YOUR OBJECTIVE: Take the entries below and print, exactly, the stretch from the line containing "Given: Open the Aktion dropdown" through the line containing "Task: Open variable", both included.

═════ DATA RECORDS

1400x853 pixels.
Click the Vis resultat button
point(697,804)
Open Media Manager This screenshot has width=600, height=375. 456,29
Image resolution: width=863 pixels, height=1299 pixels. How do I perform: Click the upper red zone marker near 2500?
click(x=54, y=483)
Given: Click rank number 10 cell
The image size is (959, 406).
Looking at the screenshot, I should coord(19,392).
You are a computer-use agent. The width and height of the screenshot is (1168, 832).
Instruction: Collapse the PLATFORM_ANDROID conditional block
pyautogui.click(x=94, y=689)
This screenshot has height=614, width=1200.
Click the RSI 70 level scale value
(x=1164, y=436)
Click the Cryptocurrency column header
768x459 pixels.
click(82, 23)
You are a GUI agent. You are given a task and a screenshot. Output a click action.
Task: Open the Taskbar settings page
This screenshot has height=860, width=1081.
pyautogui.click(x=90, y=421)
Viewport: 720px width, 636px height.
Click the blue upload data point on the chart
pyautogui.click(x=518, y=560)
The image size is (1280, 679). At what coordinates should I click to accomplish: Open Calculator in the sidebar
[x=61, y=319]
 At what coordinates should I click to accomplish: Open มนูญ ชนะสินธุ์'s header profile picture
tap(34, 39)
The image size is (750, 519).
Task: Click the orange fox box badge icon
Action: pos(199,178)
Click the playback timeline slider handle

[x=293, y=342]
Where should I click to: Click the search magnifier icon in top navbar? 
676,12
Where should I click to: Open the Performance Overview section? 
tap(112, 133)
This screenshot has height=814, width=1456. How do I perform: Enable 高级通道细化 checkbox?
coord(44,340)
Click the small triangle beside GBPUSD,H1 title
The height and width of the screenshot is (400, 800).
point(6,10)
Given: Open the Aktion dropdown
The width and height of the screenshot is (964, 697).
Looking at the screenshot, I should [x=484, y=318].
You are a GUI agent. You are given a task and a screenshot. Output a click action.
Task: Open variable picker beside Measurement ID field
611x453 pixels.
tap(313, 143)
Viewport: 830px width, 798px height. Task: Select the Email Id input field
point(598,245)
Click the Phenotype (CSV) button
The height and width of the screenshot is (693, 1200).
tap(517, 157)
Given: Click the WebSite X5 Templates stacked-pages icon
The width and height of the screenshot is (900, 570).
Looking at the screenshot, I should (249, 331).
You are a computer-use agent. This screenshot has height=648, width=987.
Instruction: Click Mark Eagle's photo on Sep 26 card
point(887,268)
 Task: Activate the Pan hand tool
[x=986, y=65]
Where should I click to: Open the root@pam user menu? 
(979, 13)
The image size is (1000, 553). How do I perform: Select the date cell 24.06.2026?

══════════

SOLUTION TO THIS PROBLEM:
Given: Open the Aktion dropdown
The width and height of the screenshot is (964, 697).
Looking at the screenshot, I should [x=484, y=318].
You are a GUI agent. You are given a task and a screenshot. Output a click action.
Task: Open variable picker beside Measurement ID field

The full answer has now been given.